Fred H. Cate is vice president for research, Distinguished Professor, C. Ben Dutton Professor of Law and adjunct professor of informatics and computing at Indiana University. He specializes in information security and privacy law, and he appears regularly before Congress and government agencies on these subjects.
“This breach -- like the vast majority of all breaches -- was preventable,” Cate said. “The techniques used were common and predictable, and most of the data was already ‘out there,’ available for free or for purchase online. The bigger issue isn’t the misuse of personal data, but rather our growing reliance on data to fly airplanes, drive cars, manage home and office security, run our financial system and a thousand other critical uses, all while we are incapable of securing the data or the systems that rely on them. The simple truth is that so far we are unable to secure any data absolutely.
“The good news in the case of Capital One is most of the data involved is fairly innocuous: name, address, credit card number,” he added. “These data are rarely used to cause significant consumer harm, and the harm they might cause is often easily addressed. For example, credit card companies cover fraudulent charges, and federal law provides consumers the right to freeze their credit reports for free so that new credit accounts can’t be opened in their name without permission. All of the data we have suggests that the larger the breach, the less likely that an individual will be victimized as a result.”
Scott J. Shackelford serves on the faculty of Indiana University, where he is Cybersecurity Program chair, director of the Ostrom Workshop Program on Cybersecurity and Internet Governance, and associate professor of business law and ethics at the IU Kelley School of Business.
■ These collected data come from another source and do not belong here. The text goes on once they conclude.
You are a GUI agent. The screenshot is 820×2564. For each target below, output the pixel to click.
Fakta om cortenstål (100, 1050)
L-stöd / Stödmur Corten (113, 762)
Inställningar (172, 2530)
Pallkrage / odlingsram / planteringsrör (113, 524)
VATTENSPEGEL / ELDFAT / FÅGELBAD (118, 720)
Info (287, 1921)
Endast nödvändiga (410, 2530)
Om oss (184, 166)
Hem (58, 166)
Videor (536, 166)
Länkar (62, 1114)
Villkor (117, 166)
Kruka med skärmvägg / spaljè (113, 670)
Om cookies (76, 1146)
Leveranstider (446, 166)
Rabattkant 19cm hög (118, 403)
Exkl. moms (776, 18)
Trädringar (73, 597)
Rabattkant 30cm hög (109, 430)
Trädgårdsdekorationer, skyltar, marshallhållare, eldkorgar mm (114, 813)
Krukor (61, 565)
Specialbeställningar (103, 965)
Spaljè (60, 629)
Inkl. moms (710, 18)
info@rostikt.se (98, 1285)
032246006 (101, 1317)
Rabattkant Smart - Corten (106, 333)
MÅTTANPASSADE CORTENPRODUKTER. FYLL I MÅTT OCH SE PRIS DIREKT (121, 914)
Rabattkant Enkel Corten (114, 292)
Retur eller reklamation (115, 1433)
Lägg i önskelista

He is a senior fellow at IU's Center for Applied Cybersecurity Research, academic director of the IU Cybersecurity Clinic and a term member at the Council on Foreign Relations.
"The data breach at Capital One highlights the need for the offices in charge of cybersecurity and human resources staffs at major firms to get on the same page and identify disgruntled employees before it’s too late,” Shackelford said. “In terms of how consumers can respond, it’s important to remember there’s a lot we can do to make it less likely that we’ll be a victim of identity theft stemming from a major breach. This includes requesting preemptive fraud alerts or credit freezes with all three credit reporting agency accounts, which will prohibit others from taking out loans or new credit cards in your name.”
Shackelford added that the vulnerabilities shown by this type of major cyberattack highlights the need for an all-of-the-above approach to cybersecurity, such as the establishment of a National Cybersecurity Safety Board.